◆ Work required ◆
Every line from the start of the records below to the line containing "The width and height of the screenshot is (1202, 715)." should be retyped exactly, that line included, and no others.

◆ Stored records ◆
+ + + +

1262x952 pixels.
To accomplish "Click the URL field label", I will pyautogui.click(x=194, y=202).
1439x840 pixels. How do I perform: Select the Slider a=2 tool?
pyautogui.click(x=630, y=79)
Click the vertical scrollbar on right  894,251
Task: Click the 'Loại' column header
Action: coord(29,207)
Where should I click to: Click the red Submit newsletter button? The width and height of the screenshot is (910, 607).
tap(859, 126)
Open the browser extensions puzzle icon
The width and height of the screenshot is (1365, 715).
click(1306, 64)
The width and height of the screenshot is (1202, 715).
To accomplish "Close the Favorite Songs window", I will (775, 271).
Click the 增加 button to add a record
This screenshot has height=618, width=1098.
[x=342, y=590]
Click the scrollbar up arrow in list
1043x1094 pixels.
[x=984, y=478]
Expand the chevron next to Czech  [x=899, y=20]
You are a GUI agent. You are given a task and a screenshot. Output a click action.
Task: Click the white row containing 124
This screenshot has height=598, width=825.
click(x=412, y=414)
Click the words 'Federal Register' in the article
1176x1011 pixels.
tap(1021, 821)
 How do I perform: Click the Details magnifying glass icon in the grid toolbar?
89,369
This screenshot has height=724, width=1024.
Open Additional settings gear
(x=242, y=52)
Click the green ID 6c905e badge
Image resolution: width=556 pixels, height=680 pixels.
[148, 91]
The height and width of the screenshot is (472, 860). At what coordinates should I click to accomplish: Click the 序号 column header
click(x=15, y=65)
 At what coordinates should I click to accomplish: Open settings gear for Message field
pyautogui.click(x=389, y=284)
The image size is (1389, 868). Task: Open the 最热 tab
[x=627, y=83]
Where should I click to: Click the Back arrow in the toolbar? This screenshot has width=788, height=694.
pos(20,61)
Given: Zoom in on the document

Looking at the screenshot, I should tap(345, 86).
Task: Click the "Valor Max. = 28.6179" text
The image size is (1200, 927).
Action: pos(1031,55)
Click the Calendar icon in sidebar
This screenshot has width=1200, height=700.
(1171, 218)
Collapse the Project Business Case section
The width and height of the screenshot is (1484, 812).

+ + + +

◆ Solution below ◆
1262x952 pixels.
To accomplish "Click the URL field label", I will pyautogui.click(x=194, y=202).
1439x840 pixels. How do I perform: Select the Slider a=2 tool?
pyautogui.click(x=630, y=79)
Click the vertical scrollbar on right  894,251
Task: Click the 'Loại' column header
Action: coord(29,207)
Where should I click to: Click the red Submit newsletter button? The width and height of the screenshot is (910, 607).
tap(859, 126)
Open the browser extensions puzzle icon
The width and height of the screenshot is (1365, 715).
click(1306, 64)
The width and height of the screenshot is (1202, 715).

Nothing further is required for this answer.